● **Stored data**:
______________________________

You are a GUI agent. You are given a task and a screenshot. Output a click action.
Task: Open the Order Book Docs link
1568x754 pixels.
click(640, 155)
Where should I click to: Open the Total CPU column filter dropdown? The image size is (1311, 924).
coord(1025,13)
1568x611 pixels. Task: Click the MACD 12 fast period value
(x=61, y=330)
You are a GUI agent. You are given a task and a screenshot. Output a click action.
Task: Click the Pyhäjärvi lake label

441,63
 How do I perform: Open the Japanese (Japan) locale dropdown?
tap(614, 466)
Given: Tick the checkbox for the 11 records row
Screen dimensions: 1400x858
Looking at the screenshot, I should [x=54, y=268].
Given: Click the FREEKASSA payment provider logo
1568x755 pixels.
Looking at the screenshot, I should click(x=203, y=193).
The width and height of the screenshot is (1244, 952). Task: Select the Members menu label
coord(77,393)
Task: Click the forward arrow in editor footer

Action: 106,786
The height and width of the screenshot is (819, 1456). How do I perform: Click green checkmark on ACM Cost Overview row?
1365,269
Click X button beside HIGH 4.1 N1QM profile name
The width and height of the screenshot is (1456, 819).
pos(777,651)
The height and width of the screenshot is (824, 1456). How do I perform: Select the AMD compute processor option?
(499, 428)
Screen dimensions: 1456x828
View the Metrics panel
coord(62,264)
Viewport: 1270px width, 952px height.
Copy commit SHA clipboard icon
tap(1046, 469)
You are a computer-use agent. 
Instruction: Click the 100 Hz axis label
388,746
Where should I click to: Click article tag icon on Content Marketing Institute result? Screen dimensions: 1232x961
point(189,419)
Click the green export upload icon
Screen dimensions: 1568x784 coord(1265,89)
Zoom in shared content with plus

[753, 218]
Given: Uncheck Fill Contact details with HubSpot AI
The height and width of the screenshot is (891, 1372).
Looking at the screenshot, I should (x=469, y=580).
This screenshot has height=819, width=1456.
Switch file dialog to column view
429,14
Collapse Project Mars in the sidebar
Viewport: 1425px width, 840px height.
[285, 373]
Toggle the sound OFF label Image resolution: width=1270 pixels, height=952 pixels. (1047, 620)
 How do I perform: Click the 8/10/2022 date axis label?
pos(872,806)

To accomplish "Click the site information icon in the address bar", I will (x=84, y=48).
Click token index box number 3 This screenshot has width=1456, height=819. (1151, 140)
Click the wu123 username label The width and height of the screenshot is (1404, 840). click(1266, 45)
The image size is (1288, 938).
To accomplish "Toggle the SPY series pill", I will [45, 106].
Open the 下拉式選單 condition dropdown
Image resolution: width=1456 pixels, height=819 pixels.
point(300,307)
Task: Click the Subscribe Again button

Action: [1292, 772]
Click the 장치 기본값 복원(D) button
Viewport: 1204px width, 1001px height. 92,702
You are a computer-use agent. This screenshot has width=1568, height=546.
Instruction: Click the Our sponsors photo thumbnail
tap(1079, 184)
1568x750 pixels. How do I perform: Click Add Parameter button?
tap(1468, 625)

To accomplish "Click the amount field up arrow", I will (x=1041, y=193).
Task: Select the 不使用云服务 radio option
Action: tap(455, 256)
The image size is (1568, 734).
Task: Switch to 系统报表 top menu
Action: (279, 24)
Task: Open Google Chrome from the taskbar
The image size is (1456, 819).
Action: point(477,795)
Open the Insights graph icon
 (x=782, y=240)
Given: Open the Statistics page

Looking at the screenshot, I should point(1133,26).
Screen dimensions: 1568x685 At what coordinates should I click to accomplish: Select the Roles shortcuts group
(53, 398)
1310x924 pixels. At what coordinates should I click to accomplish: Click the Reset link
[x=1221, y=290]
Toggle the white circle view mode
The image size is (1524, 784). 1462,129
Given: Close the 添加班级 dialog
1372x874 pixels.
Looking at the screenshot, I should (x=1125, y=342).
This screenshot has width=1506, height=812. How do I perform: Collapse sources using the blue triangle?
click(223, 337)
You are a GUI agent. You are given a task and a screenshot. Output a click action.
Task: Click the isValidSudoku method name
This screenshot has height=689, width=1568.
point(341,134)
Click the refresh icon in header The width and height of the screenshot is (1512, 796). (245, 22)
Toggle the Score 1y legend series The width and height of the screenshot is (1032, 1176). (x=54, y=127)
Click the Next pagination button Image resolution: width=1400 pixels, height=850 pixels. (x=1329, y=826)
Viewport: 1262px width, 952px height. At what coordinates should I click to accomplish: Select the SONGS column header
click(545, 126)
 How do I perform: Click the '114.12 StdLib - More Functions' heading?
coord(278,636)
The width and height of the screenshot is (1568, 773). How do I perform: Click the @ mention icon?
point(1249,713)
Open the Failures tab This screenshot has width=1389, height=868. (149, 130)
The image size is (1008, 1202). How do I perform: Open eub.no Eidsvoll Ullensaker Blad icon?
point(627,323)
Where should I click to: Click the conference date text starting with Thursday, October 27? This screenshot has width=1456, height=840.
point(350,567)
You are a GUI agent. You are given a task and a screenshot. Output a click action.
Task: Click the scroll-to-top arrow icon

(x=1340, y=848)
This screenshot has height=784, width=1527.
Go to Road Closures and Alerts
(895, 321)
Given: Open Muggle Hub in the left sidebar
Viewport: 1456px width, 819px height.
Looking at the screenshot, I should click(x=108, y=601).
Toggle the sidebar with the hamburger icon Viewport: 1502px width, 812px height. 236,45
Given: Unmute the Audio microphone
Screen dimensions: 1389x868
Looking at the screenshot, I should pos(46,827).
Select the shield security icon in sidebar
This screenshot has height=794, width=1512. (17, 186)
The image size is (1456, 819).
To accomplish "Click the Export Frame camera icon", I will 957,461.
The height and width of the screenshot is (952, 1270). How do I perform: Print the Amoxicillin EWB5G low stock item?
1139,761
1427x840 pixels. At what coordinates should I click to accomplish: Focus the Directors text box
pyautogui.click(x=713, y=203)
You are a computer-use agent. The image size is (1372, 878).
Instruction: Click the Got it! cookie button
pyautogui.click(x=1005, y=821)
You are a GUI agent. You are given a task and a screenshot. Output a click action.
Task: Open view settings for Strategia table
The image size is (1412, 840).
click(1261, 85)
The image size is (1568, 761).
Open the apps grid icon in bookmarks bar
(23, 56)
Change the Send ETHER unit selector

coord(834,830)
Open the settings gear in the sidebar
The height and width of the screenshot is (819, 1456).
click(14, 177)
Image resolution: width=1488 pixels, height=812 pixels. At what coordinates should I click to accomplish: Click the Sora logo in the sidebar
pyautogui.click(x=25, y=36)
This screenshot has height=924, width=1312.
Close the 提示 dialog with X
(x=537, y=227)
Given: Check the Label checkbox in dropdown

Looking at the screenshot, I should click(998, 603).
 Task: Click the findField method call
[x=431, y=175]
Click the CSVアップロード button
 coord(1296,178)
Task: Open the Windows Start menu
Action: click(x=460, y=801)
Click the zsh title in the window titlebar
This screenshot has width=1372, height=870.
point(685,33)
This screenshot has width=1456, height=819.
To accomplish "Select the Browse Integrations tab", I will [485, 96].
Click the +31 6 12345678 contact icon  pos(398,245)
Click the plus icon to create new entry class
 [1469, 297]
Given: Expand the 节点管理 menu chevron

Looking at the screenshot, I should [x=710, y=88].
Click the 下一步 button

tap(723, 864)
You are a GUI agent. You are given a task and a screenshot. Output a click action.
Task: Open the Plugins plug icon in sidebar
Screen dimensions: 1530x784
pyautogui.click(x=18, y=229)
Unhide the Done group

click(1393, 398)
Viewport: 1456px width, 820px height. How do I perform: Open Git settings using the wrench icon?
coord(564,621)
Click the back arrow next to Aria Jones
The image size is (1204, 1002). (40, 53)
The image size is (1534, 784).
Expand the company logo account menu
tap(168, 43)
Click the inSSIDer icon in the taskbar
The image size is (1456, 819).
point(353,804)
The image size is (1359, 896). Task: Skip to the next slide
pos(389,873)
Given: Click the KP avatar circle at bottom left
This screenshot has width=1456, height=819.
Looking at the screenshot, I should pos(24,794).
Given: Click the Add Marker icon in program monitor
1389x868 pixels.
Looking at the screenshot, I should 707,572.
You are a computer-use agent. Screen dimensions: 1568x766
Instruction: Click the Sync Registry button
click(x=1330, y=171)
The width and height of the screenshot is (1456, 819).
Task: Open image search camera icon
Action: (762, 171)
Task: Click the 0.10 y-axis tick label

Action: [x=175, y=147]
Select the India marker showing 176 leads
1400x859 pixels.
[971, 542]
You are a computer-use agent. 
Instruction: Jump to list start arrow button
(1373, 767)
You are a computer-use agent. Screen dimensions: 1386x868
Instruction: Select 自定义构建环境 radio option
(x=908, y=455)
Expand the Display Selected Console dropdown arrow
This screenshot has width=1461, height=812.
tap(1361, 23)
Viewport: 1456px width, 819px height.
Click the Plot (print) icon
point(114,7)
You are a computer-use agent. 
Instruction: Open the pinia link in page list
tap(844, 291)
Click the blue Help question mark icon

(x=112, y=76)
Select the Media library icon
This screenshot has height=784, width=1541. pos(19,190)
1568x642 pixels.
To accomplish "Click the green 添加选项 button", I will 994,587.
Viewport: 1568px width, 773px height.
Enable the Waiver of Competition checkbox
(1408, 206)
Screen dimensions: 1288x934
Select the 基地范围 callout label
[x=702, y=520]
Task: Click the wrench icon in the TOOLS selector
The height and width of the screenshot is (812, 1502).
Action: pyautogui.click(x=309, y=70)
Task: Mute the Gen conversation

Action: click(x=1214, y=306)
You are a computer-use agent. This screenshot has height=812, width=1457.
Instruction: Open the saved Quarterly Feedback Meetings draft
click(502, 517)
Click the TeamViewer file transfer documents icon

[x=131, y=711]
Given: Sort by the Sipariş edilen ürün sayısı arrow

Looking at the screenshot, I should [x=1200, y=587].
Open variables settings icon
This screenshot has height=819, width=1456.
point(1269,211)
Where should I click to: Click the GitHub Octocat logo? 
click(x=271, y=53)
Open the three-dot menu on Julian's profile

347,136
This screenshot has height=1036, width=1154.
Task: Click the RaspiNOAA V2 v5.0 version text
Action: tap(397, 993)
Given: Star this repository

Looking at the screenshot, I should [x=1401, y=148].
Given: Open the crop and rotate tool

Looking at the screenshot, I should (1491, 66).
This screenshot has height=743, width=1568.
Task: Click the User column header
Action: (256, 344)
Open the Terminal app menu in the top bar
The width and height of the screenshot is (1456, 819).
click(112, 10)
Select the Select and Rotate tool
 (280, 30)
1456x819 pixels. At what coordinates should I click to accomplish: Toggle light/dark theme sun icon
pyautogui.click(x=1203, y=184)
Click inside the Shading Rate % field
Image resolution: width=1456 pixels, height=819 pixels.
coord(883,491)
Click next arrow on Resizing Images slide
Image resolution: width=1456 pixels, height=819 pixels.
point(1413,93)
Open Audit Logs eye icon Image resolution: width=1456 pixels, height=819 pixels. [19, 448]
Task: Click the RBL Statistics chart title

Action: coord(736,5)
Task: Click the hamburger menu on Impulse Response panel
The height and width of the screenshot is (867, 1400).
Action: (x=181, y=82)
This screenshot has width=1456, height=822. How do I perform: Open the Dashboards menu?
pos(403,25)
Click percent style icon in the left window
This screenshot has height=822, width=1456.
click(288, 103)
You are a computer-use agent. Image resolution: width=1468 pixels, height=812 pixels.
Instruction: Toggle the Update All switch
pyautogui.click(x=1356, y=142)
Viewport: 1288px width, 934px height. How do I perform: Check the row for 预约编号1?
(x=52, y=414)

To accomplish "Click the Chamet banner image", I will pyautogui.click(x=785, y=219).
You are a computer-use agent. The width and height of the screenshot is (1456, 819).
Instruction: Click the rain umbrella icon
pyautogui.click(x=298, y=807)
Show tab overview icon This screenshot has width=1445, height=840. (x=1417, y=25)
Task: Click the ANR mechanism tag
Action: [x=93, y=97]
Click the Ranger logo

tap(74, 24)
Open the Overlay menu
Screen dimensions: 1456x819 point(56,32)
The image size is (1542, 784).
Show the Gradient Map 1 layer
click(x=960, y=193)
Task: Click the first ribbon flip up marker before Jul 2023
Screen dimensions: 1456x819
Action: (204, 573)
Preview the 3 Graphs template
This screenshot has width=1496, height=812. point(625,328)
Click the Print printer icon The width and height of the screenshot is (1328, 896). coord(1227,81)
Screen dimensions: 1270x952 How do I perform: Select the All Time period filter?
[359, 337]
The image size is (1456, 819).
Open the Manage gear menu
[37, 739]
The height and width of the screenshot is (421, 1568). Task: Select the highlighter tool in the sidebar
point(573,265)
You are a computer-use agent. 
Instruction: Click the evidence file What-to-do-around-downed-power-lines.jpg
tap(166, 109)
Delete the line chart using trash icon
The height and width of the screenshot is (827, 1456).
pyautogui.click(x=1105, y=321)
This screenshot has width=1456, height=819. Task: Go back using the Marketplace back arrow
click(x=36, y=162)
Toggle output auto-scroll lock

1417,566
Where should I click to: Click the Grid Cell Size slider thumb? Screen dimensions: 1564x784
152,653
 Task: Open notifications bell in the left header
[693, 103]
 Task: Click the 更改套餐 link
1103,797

______________________________

Across the data above, how many lines contain the string "computer"? Reply with the number and nothing else.

● **Solved problem**:
11